**Directions for this task**
Format the lines of the material as a numbered list, leaving out blank lines, starting with the line that contains "This screenshot has width=1024, height=545." and going on through the end of the material.
==== Raw data ====
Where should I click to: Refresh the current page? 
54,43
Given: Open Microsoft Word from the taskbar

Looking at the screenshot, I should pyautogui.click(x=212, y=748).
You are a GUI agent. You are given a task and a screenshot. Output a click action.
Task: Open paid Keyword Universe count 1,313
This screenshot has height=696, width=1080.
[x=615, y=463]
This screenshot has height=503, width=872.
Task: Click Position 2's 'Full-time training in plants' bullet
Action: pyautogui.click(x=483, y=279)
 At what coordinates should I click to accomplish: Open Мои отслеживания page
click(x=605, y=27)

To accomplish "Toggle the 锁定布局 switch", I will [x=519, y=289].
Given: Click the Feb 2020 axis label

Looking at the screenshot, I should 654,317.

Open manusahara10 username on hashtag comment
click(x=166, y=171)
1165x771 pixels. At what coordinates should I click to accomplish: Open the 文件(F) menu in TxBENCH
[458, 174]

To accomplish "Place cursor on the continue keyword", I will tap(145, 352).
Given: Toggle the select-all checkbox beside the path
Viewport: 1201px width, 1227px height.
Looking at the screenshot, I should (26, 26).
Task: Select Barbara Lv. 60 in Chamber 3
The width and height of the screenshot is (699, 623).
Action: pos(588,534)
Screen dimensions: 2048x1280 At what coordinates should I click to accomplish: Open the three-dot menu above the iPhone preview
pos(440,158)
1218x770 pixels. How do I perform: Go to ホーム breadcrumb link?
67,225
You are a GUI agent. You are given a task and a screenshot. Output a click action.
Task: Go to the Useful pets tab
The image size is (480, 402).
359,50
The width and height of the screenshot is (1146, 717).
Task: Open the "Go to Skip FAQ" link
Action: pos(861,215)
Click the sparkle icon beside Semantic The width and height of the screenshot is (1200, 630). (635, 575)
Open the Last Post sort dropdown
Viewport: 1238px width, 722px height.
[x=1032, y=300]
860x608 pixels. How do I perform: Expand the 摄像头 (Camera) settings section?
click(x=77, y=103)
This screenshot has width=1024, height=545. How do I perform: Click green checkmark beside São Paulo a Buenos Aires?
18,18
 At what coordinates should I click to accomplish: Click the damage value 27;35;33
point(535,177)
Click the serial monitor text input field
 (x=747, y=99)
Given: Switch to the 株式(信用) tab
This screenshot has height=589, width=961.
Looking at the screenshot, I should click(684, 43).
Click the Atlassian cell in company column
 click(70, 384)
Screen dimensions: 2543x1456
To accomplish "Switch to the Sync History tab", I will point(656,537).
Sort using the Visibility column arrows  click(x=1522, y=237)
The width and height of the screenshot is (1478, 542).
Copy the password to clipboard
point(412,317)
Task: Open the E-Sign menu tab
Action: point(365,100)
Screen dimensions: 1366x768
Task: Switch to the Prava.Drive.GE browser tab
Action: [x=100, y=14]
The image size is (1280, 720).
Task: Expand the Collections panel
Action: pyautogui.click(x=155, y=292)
====
**Solution to this problem**
1. This screenshot has width=1024, height=545. How do I perform: Click green checkmark beside São Paulo a Buenos Aires?
2. 18,18
3.  At what coordinates should I click to accomplish: Click the damage value 27;35;33
4. point(535,177)
5. Click the serial monitor text input field
6.  (x=747, y=99)
7. Given: Switch to the 株式(信用) tab
8. This screenshot has height=589, width=961.
9. Looking at the screenshot, I should click(684, 43).
10. Click the Atlassian cell in company column
11.  click(70, 384)
12. Screen dimensions: 2543x1456
13. To accomplish "Switch to the Sync History tab", I will point(656,537).
14. Sort using the Visibility column arrows  click(x=1522, y=237)
15. The width and height of the screenshot is (1478, 542).
16. Copy the password to clipboard
17. point(412,317)
18. Task: Open the E-Sign menu tab
19. Action: point(365,100)
20. Screen dimensions: 1366x768
21. Task: Switch to the Prava.Drive.GE browser tab
22. Action: [x=100, y=14]
23. The image size is (1280, 720).
24. Task: Expand the Collections panel
25. Action: pyautogui.click(x=155, y=292)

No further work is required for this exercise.